I admit these are fuzzy, confusing categories, and you can certainly create borderline examples, but most implementations of simulated annealing use a cooling schedule, which has no natural analog in the genetic algorithm, and many implementations of genetic algorithms use crossover, which has no natural analog in simulated annealing.
I give you Differential evolution Monte Carlo! It slices! It dices! It’s a genetic algorithm and a simulated annealing algorithm! But wait -- there’s more! You also get an self-tuning Metropolis sampler! (The proof of the correctness of the sampler isn’t valid, but the theorem is true; the author gives a correct proof in a subsequent paper.)
Fair points. In my mind those techniques are all taxonomically related, close in conceptual space, but some of the boundaries are fuzzy. I’m not even sure what the general category is called, but ‘evolutionary search’ is what I roughly mean by “the space of algorithms that includes GA variants and simulated annealing, plus some other stuff”. Perhaps they aren’t that close, but thats where map stands and what I meant.

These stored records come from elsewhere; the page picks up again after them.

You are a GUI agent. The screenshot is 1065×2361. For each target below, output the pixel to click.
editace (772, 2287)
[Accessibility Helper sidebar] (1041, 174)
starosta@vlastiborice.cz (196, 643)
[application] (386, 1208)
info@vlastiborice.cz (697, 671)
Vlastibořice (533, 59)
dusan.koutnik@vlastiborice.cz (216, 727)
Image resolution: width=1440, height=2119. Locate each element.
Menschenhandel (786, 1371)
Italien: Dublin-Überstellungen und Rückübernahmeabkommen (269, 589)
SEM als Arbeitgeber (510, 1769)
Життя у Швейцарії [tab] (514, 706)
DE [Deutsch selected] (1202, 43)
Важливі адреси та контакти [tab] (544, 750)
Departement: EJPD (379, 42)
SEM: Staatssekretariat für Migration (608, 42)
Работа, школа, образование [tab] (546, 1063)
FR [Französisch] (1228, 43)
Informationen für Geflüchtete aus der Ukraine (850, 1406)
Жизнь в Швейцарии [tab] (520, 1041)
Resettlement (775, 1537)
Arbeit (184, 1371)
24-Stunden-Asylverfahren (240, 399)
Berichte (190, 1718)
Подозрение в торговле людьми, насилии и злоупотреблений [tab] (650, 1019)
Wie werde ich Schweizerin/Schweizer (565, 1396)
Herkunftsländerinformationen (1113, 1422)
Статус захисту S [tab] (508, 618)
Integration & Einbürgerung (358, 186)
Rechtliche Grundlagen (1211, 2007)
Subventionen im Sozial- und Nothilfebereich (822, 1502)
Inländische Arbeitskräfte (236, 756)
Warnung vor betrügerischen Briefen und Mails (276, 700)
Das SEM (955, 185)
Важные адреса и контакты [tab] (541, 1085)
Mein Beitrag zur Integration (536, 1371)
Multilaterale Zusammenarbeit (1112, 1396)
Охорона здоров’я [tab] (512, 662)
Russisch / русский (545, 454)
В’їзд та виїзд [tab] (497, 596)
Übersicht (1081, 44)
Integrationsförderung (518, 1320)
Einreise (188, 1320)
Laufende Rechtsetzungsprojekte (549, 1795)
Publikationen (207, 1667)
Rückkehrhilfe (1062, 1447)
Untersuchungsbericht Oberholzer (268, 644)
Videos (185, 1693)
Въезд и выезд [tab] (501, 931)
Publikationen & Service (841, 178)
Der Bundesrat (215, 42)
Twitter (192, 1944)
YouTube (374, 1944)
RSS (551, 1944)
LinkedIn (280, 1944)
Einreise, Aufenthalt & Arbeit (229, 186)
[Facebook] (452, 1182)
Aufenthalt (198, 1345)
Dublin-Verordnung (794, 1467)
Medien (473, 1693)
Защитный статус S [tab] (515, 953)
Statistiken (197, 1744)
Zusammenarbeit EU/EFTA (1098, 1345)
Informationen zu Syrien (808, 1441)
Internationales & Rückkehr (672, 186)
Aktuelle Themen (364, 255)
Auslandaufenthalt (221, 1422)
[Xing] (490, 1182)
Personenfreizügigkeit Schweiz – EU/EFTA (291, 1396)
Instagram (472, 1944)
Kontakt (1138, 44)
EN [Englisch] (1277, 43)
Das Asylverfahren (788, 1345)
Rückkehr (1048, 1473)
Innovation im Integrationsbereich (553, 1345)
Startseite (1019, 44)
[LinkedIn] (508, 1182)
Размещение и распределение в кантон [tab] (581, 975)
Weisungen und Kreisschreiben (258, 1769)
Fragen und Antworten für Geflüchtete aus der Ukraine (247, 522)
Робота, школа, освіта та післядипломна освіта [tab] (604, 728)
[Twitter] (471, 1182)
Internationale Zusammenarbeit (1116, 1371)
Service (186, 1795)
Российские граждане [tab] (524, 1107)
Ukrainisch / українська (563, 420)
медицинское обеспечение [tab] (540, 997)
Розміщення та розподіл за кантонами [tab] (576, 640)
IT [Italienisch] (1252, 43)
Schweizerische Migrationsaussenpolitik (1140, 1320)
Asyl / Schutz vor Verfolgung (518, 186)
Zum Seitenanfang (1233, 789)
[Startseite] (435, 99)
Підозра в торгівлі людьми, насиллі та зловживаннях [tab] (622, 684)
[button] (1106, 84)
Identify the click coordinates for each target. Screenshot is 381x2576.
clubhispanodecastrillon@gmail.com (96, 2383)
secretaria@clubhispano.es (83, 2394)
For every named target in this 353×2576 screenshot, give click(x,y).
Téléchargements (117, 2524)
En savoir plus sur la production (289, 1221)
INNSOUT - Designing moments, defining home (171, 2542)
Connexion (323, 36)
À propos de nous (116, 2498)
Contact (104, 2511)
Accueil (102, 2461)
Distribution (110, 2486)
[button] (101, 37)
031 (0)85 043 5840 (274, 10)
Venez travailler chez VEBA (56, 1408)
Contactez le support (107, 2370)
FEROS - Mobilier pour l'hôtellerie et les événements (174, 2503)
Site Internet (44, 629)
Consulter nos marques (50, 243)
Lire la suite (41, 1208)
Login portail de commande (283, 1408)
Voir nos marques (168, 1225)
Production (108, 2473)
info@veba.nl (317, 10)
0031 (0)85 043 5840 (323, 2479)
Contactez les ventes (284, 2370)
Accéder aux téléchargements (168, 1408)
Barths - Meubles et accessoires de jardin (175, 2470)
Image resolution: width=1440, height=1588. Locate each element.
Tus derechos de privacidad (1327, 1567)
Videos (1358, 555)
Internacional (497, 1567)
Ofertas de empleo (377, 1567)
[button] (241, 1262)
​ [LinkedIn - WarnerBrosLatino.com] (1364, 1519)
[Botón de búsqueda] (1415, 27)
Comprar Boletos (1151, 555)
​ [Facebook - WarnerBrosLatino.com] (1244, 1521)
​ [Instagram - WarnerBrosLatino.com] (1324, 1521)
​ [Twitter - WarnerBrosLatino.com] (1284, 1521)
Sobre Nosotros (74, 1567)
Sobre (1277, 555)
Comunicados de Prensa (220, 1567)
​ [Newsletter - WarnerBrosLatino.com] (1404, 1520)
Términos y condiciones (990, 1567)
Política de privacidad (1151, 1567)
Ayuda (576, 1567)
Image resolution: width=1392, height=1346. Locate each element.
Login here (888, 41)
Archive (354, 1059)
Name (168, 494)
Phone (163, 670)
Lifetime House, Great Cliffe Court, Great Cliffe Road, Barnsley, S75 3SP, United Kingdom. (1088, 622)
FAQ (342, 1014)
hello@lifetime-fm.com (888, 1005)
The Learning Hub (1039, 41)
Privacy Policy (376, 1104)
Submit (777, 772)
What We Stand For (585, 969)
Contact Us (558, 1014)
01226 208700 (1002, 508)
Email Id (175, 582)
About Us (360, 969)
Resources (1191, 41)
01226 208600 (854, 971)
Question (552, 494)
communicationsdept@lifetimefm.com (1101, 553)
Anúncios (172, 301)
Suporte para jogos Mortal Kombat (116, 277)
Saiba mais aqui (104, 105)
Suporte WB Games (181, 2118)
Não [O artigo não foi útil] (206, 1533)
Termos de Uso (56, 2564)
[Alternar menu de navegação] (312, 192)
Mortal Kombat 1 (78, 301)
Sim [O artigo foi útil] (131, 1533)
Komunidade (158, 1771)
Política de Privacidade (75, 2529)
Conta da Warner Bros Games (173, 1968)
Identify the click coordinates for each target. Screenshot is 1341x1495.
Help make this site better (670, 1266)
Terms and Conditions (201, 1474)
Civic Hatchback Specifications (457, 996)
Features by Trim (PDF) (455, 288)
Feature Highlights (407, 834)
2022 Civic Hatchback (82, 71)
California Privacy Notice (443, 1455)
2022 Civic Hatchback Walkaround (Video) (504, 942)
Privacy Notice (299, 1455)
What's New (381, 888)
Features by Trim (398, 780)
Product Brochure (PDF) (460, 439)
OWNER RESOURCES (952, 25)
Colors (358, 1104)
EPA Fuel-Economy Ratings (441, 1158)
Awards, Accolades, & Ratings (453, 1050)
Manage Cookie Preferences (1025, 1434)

But anyway, no GA algorithms vary the mutation or crossover parameters over time? That would be closer to SA then. I thought the similarity between SA and GA is they both explore a set of points in solution space simultaneously and thus are more generally robust vs single point exploratory techniques.
Simulated annealing is a kind of single-point stochastic hill-climbing, with the temperature controlling how frequently a “downward” step is taken (that might bounce the single point out of a local optimum). It doesn’t explore a set of points simultaneously—I mean, there might be a way of describing it as such, but that would be an exotic, insightful analogy, rather than the usual bland, boring sort of description.
Certainly some GA’s vary the mutation or crossover parameters—as I said before, you can certainly create borderline examples, but the (standard, introductory, boring) centers of the two fuzzy categories are pretty distinguishable.
Ahhh my bad. I thought that SA explored multiple solution points at once. Of course, if the stochastic jumps are similar, it could end up being the same exploration path eventually, just serial vs parallel, although that seems to make vanilla SA incredibly non-useful in the modern era of parallel computing.
That is what parallel tempering is for.
Also, SA is specifically useful when the original objective function can be easily evaluated, but its derivatives are too expensive. With SA, you don’t need to compute derivatives or the normalizing constants. You can try quasi-Newton methods and other approaches, but even these are computationally intractable in many cases. There are certain ways in which a problem can be non-convex that makes SA an attractive alternative. In principle, this could be true even in low dimensional problems, meaning that it’s not at all just a question of parallelism. Another thing worth mentioning is that SA lends itself very well to the GPU in some cases where traditional optimizers don’t.
If this is true, the implications are beyond my current comprehension. Anyone know where I can find papers suggesting that such a phenomenon exists in statistical classification techniques?